If you’re like me, you may desire to feed your family a wide range of nutritious foods and yet, if you’re like me, you may be blessed with toddlers who are resistant to the introduction of said nutrients. One of the easy ways to get the good stuff into a picky eater is to hide it in unsweetened applesauce, but another way is to make green muffins. Believe me, this totally works. It’s astounding, really.
Several people asked for the recipe I recently used to make Kale Banana Nut Muffins. Honestly, I just used the Banana Nut Muffin recipe from Joy of Cooking and replaced some of the bananas and some of the oil with pureed steamed kale. I’ve tried to approximate the recipe below. (Note about Joy of Cooking – if you like to fiddle around in the kitchen and substitute ingredients I highly recommend Joy of Cooking as a basic cookbook. It has lots of tried and true basic recipes that are easily modified. This is one of the cookbooks I think is really worth owning.)
Kale Banana Nut Muffins
1. Preheat oven to 375 degrees. Grease a standard 12 muffin tin or line with paper cups.
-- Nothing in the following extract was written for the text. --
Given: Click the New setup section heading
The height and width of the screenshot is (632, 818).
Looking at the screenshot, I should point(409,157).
2. Get a bag of prewashed kale greens or spinach, or get a bunch of kale and pull off the stem and chop up the greens. Steam it lightly until just wilted and then puree in your blender or food processor. The result should be about 1.5 to 2 cups of puree, give or take.
3. Whisk together thoroughly:
1.5 cups all purpose flour
1/2 cup wheat flour (or use more wheat flour and less white, as you wish)
2 teaspoons baking powder
1 teaspoon ground cinnamon
1/2 teaspoon baking soda
1/4 teaspoon salt
1/8 teaspoon ground nutmeg
Stir in 2/3 cup coarsely chopped walnuts
4. Whisk together in a separate large bowl:
1 large egg (or use an egg substitute like flax seed or meringue powder, see below)
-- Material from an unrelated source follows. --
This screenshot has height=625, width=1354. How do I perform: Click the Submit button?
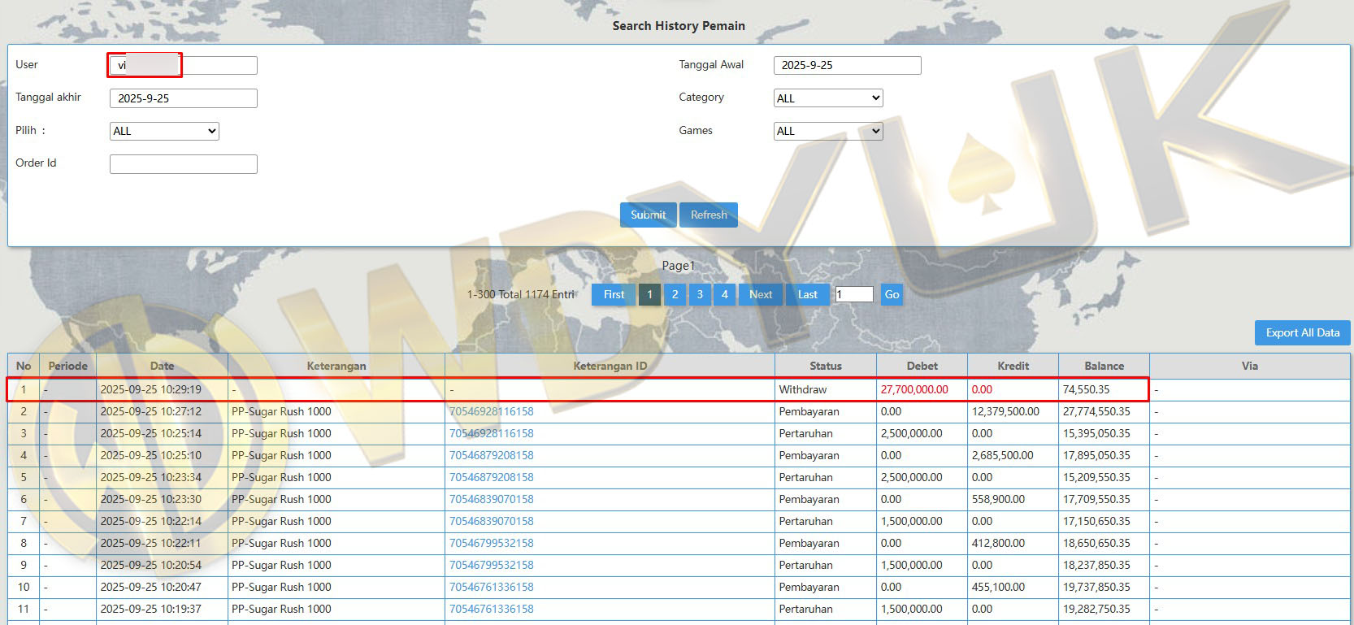coord(648,215)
3/4 cup packed light brown sugar (or use less if you like a less sweet muffin)
1 or 2 mashed bananas (I’m not sure how much I used because I was using frozen)
2 or 3 Tablespoons vegetable oil or melted butter or coconut oil or whatever you want
1 teaspoon vanilla
your kale puree from step 2
5. Add the flour mixture to the wet mixture and mix together until just moistened, don’t overmix, it won’t be smooth. Divide the batter among the muffin cups and bake until a toothpick inserted in the muffins comes out clean, around 18-20 minutes. Let cool for 2-3 minutes in the pan and then remove. Let cool on a rack unless you’re serving them hot.
A note on ingredients:
Check your grocery store to see if they ever mark down prewashed bags of greens. I find reduced greens at Kroger all the time, but never at Meijer or Walmart. In fact, Kroger’s organic greens are almost always cheaper than their regular greens, and yet I see people go for the regular greens all the time. It boggles the mind. If you find a super deal on fresh greens, you can quickly steam them and then freeze them in freezer bags. I did that a while ago when I found 11 bags of kale for 67 cents each. You could puree it before you freeze it, but if you’re dealing with 11 bags of kale you probably don’t have the time for that. It’s ok to puree it later.
I have a couple of bags of frozen banana chunks in my freezer from the last time bananas were on crazy ridiculous sale and I bought a lot. It’s nice to have frozen banana chunks on hand anyway for smoothies and recipes.
I have a tin of meringue powder in my pantry from the year I made elaborately decorated camel-shaped sugar cookies at Christmas. It has come in handy since as an egg substitute for recipes at times when I am out of eggs or when I want the kids to be able to help with the batter. I don’t like the kids to eat raw eggs, so using meringue powder makes it safer if they eat a huge glop of the batter, as the invariably will. Meringue powder is a reasonable substitute in quick breads and muffins, but I haven’t tried it in cookie batter.
And there you have it. Go ye forth and healthify your muffins!